The Pakistani Taliban claimed responsibility for the attack, which came just a day after militants carried out coordinated attacks on security forces in the adjacent tribal region of -Mohmand, close to the border with Afghanistan.
Most of the victims of the suicide attack on Saturday were members of the Salarzai tribe, which has taken up arms against the Taliban. That suggests the bombing was an act of retribution by the Taliban.
“The attacks demonstrate that the Pakistani Taliban has largely given up on attaining public support,” said Arif Rafiq, a security analyst based in Washington. “It will hit any vulnerable target available, even if it is wholly populated by civilians.
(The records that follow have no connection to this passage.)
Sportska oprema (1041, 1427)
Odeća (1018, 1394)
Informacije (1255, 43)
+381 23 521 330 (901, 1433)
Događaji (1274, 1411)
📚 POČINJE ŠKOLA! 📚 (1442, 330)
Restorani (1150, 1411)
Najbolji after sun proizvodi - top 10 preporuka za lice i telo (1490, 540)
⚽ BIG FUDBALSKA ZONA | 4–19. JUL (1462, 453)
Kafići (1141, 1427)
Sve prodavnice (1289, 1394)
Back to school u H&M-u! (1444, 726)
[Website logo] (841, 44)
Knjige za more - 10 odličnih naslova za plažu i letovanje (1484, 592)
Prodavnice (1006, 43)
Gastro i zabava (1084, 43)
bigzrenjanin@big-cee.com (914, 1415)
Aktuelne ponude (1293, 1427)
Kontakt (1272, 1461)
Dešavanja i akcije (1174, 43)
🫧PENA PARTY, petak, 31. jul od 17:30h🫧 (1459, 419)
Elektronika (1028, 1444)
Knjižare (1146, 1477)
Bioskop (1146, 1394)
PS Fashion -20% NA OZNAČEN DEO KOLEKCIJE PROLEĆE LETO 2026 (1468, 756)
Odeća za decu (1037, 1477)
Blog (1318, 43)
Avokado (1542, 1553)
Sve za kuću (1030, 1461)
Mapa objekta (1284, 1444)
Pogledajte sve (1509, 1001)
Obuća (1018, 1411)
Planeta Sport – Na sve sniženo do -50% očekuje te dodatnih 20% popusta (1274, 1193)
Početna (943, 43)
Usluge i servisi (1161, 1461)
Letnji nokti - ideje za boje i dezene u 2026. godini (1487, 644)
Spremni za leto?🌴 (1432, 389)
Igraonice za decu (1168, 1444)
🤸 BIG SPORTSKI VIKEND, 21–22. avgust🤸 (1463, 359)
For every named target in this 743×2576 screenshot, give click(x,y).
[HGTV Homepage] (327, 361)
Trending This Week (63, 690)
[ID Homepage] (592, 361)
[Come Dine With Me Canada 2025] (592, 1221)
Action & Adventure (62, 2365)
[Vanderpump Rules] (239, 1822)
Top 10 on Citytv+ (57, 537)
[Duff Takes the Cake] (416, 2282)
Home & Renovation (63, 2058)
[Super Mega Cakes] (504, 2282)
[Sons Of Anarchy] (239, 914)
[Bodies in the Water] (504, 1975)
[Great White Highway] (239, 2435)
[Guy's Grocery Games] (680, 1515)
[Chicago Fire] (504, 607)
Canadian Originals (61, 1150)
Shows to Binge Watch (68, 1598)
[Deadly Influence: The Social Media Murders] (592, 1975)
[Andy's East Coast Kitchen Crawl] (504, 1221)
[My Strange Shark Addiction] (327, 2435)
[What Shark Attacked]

The more the security services become inaccessible as targets, the more the Pakistani Taliban will take the war to Pakistan’s innocent civilians.”
Though UN officials termed the suspension of its food operation in Bajaur as necessary to ensure the safety of its staff, concerns have grown about the 42,000 families in Bajaur who are dependent on aid agencies for their daily ration and food supplies.
FOUR HUBS
The World Food Programme had four hubs in Bajaur that catered to internally displaced people who had returned to the region after assurances from the military, which opened an offensive against militants in late 2008. However, despite the military’s claims of success, militants have not been pushed out of the area and have frequently singled out security forces.
Bajaur, a district on the northern edge of the tribal region on the Afghan border, has long been considered a haven for al-Qaeda and the Taliban, which use the region as a base to strike US and Afghan targets across the border.